A: I had written that chorus some time before, and I just never knew how I wanted to get there. I knew that I wanted that, “You thrill me, rattle and reel me,” I just didn’t have a good verse. So I was writing with Tim Lopez, one of the guys in Plain White Tees. At the time, I had been with my wife for 26 or 27 years at that point, and Tim had just gotten married.

We were these two people looking at relationships. I was looking back on these years, and he’s looking forward to the possibilities. It’s funny, I used to say this is a song for your second wedding, but then I had to clarify that it’s your second wedding to the same person, like, not your second wife. It was a song that really felt it could only be informed by someone who’s kind of been through it. Almost been to the edge of breaking up and got stronger and pulled yourself back together.

It’s like being a musician for 30 years. There’s something amazing about the gift of being someone’s nostalgia, like seeing a song that’s been around for 30 years and what it means to someone. There’s a pride, I think, in looking back on a relationship that long, and all the ways where it could’ve totally got (bleeped) up and somehow did not.

Q: You and Paul Doucette, Kyle Cook and Brian Yale have stayed together in Matchbox for 30 years, which is rare.

A: Yeah, and we still like each other, which is kind of amazing.

Q: What do you attribute that to?

A: I mean, A, I’m out solo right now; that might have something to do with it. We have a fair amount of distance from each other. When we see each other, we’re genuinely happy to see each other again. There were growing pains, especially when I started to go solo, because being the lead singer, if I’m out this summer, it means that they’re not out this summer.

________________________

*Work instructions*. List every person named in the interview above.

________________________

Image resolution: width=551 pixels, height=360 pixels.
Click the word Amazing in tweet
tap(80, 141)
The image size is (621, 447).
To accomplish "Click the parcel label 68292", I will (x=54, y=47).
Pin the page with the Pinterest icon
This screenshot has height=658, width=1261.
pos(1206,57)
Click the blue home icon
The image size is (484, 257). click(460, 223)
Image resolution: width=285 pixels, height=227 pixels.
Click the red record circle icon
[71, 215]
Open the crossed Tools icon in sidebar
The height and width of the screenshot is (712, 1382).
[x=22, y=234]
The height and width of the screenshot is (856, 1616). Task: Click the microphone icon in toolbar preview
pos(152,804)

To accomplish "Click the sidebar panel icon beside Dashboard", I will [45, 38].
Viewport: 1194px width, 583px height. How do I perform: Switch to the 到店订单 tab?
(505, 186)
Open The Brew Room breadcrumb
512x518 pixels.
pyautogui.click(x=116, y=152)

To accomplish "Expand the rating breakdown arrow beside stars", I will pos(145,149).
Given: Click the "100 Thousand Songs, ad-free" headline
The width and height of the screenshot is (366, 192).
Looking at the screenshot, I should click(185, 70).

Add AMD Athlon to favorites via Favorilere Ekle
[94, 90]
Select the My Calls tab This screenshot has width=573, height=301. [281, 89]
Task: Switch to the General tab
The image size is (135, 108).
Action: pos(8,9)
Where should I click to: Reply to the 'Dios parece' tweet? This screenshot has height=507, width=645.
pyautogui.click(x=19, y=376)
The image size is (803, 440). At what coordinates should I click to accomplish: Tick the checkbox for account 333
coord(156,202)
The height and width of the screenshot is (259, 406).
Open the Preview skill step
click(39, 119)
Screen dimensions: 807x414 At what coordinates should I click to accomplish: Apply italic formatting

________________________

*Exercise answer*. Tim Lopez, Paul Doucette, Kyle Cook, Brian Yale